Yet perhaps this does not give the German Army in World War 1 its due.  Despite its considerable disadvantages it usually excelled:  Winning the most impressive battlefield victories, overrunning the most territory (in Europe where the main war was waged at least) and inflicting disproportionate casualties on not only the defence but even usually on the attack. 

No battlefield victory by any Entente forces was as spectacular as the Cannae like victory at Tannenberg, the Gorlice-Tarnow Offensive which conquered Poland and inflicted 2 million Russian casualties, or the Battle of Caporetto which crushed half the Italian Army in late 1917 in forbidding, mountainous terrain. 

Regarding territory Germany and her allies took most of Belgium, as well as a significant sliver of France, and overran Serbia, Romania and so much of Russia that Lenin had to agree to a harsh peace which gave the Central Powers 1/3rd of Russia’s population (more than 50 million people), at least 1/4 of her heavy industries, the majority of Russia’s iron and coal stores, and a significant amount of her agriculture areas among other things (which by the way was extremely more punitive to Russia than the supposedly Carthaginian Peace against Germany made at Versailles).  Against this the few miles on the Somme, near Ypres, around Picardy, Artois and Champagne that the British and French took from 1915-17 appears inconsequential indeed.  The Entente’s territorial gains outside of Europe such as the economically dubious German colonies in Africa and the Pacific, the sand of the Sinai, the strategically useless sliver of Palestine and Syria, and the forbidding ground gained in Mesopotamia (aside from the Mosul oilfields gained at the end of the war when its acquisition did not matter anyway) were likewise of much less use to the Entente than Germany’s territory gains were to herself and her allies.

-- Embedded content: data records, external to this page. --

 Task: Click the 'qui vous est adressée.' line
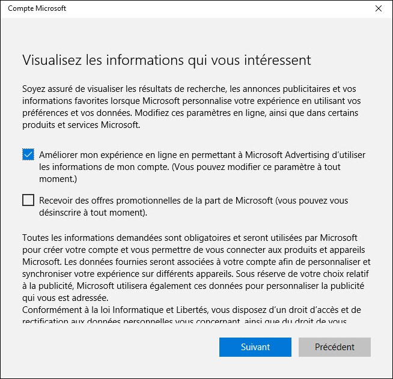tap(66, 298)
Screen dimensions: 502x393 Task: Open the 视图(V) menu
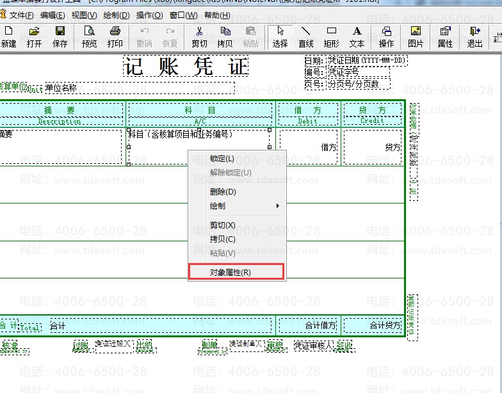point(84,15)
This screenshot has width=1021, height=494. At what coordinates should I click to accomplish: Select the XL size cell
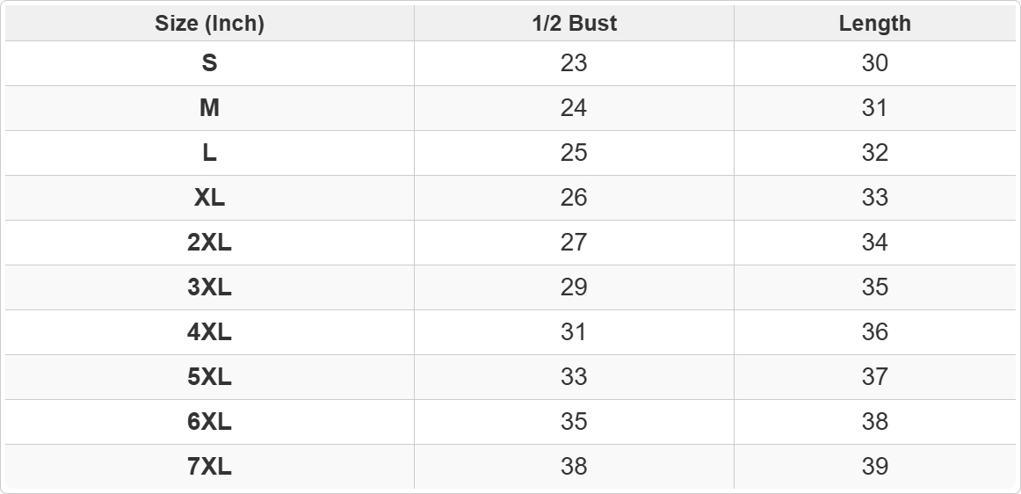click(210, 198)
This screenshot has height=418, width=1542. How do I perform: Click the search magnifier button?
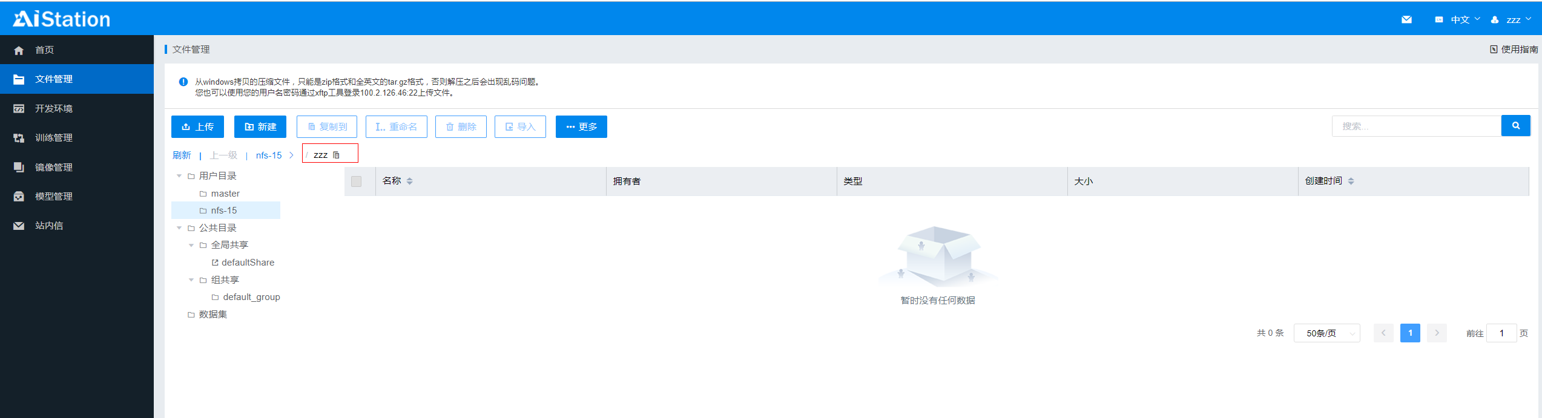pos(1515,126)
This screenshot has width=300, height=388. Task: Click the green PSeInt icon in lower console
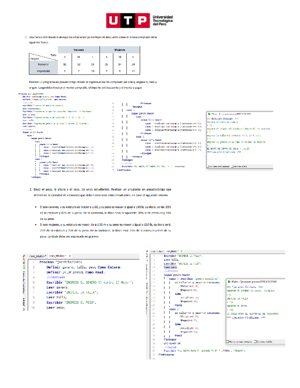click(229, 282)
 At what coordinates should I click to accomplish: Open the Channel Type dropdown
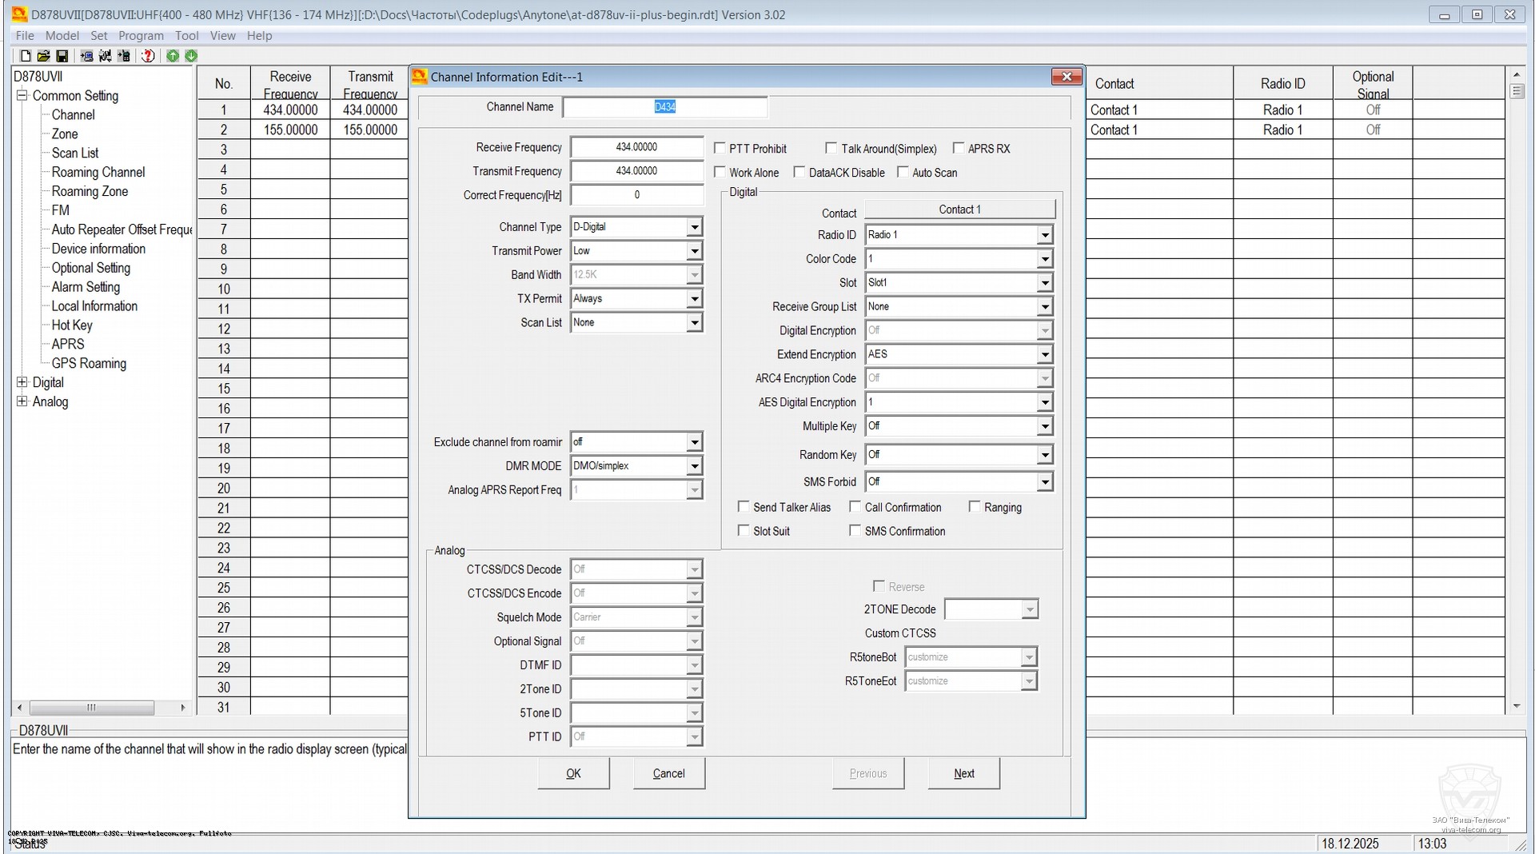click(694, 227)
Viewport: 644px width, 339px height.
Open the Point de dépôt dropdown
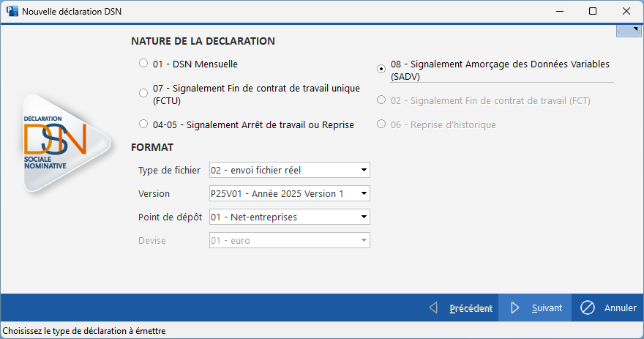click(x=290, y=217)
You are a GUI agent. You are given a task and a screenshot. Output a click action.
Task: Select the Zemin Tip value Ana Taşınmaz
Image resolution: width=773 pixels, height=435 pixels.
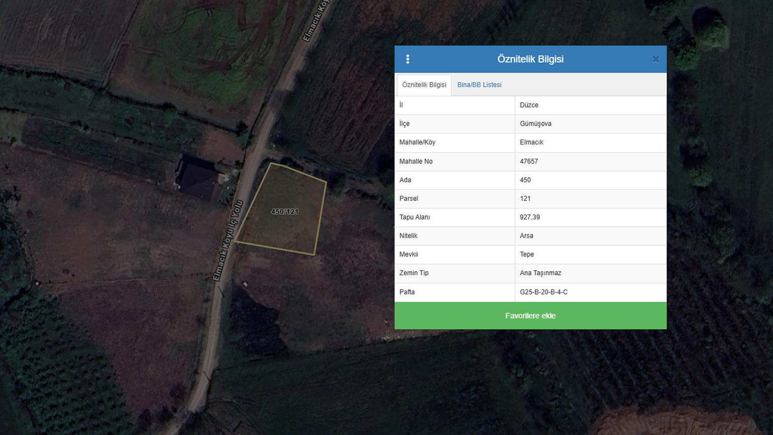tap(540, 273)
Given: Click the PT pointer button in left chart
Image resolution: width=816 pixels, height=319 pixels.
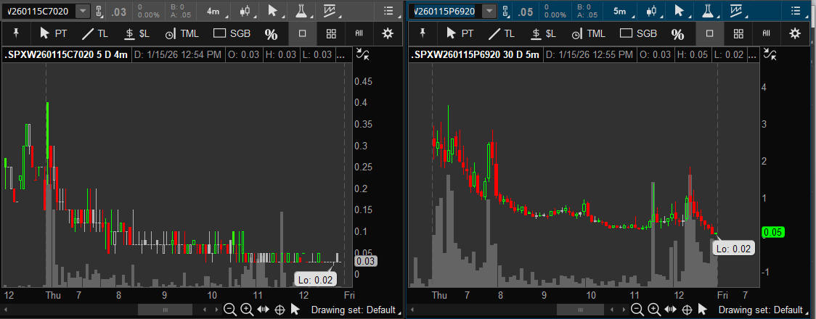Looking at the screenshot, I should point(54,33).
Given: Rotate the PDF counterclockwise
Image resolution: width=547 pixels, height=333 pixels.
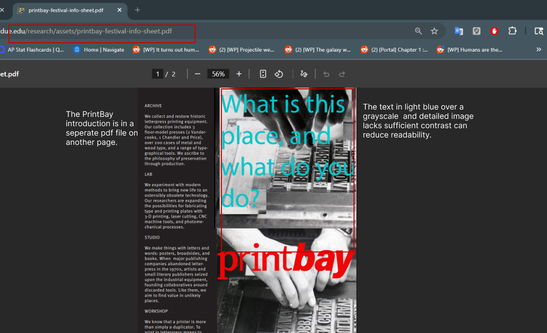Looking at the screenshot, I should coord(278,74).
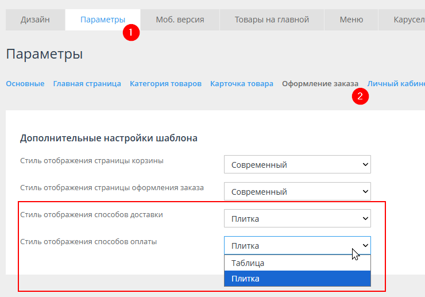Expand the delivery methods style dropdown
Image resolution: width=425 pixels, height=297 pixels.
tap(297, 218)
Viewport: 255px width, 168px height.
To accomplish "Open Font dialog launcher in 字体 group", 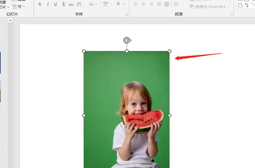I will click(127, 14).
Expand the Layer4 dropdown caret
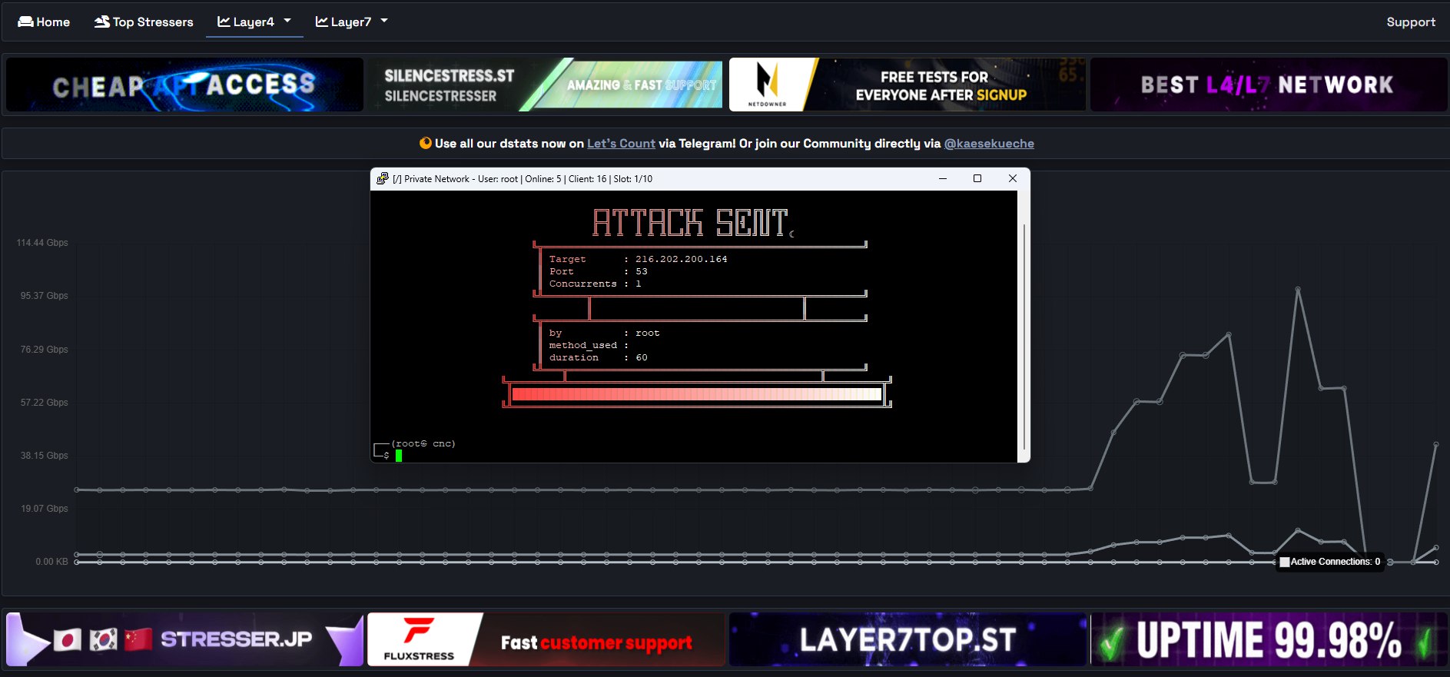The height and width of the screenshot is (677, 1450). tap(287, 21)
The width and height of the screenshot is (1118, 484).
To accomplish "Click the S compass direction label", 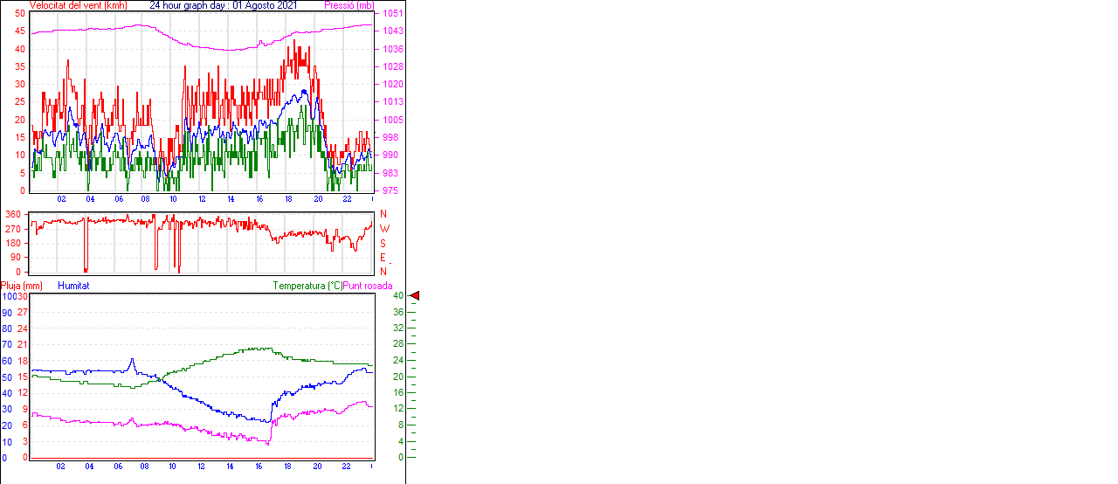I will [383, 244].
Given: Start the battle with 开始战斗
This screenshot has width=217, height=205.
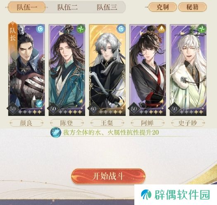Looking at the screenshot, I should point(108,176).
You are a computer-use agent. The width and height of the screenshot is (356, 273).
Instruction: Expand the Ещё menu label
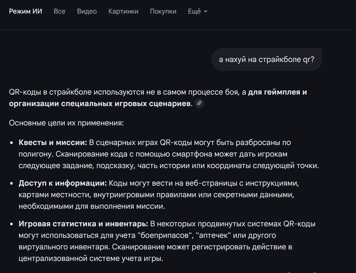194,12
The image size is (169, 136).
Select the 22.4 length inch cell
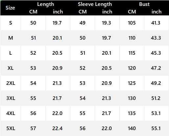(x=57, y=128)
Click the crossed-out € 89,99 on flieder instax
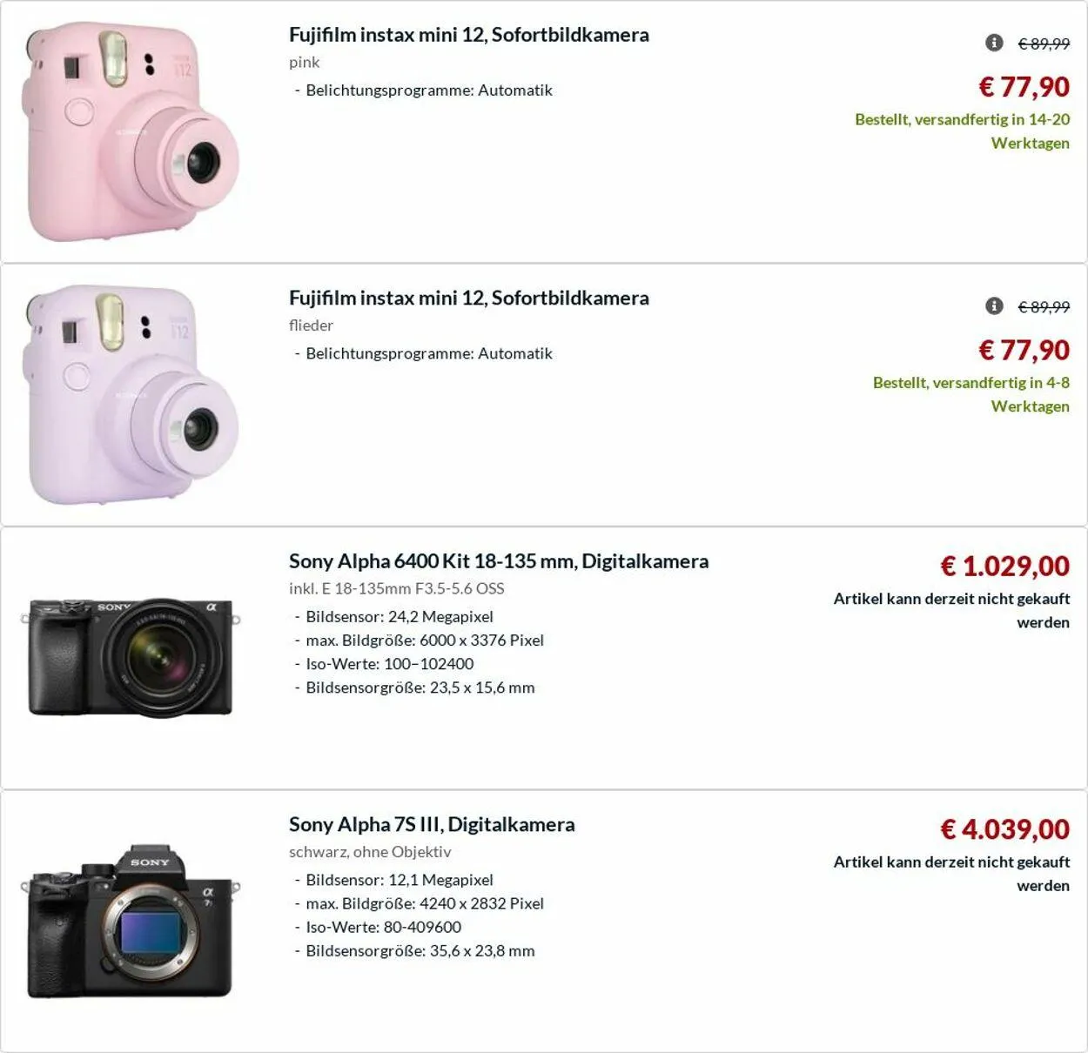 point(1044,306)
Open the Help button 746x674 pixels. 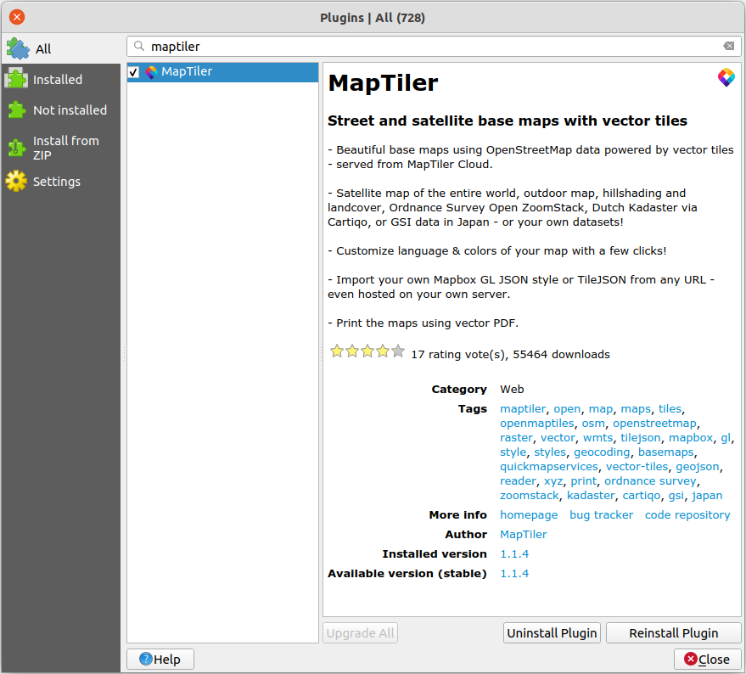[x=160, y=660]
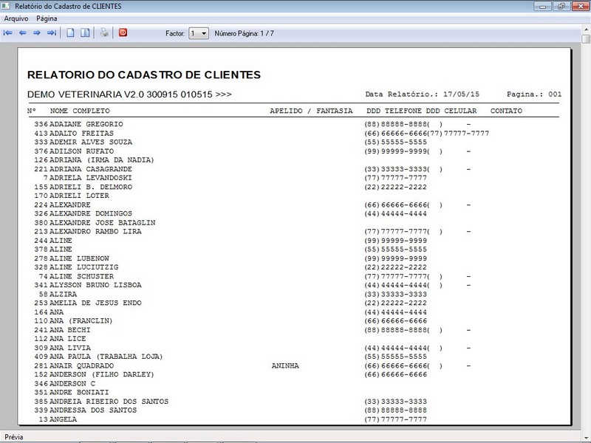The height and width of the screenshot is (443, 591).
Task: Go to the previous page arrow
Action: (x=22, y=33)
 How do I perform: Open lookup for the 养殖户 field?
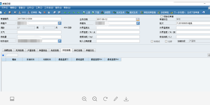(x=60, y=23)
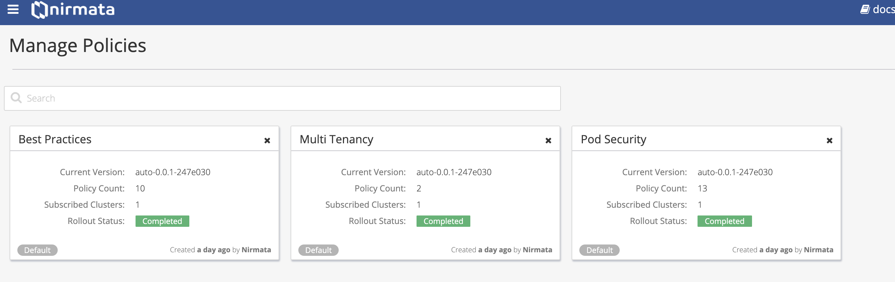
Task: Open the Pod Security policy group
Action: click(613, 139)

As for casualties the German casualty ratio versus Entente forces, as in how many of the enemy she killed, wounded or took prisoner, versus those that were inflicted upon herself, Germany almost always came out on top.  Of course it is easy to say that Germany’s superior casualty ratios versus her enemies did not matter given the exceedingly lopsided manpower the latter enjoyed.  However, it still shows that Germany usually had superior martial prowess.  In 1914 she inflicted more casualties on the French, and especially the Russians, but perhaps lost more casualties against the tiny British professional army (which unfortunately was largely destroyed by the end of the year).  Information and sources, regarding casualty ratios on the Eastern Front are not nearly as reliable as the war in the west but the Germans arguably inflicted as many as 3 or 5-1 (perhaps even higher) casualties against Russian forces during the war.  On the Western Front the Germans generally inflicted 2-1 casualties against the Entente forces in 1915, and while in 1916 the French narrowed this ratio considerably the Germans still inflicted disproportionate losses on the British at the Somme and inflicted more on the French at Verdun.  Even in 1917 when the British Army came into its own and scored notable operational victories at Vimy Ridge and Arras, Messines, and Cambrai, the ultimate exchange rate slightly favoured the Germans (though perhaps this is not that impressive given that the British accomplished this against a German Army used to the defence while her allies France and Russia gave her little help in the field that year).  Only in 1918 did the British match the Germans in inflicted casualties with the French Army slightly behind in this respect.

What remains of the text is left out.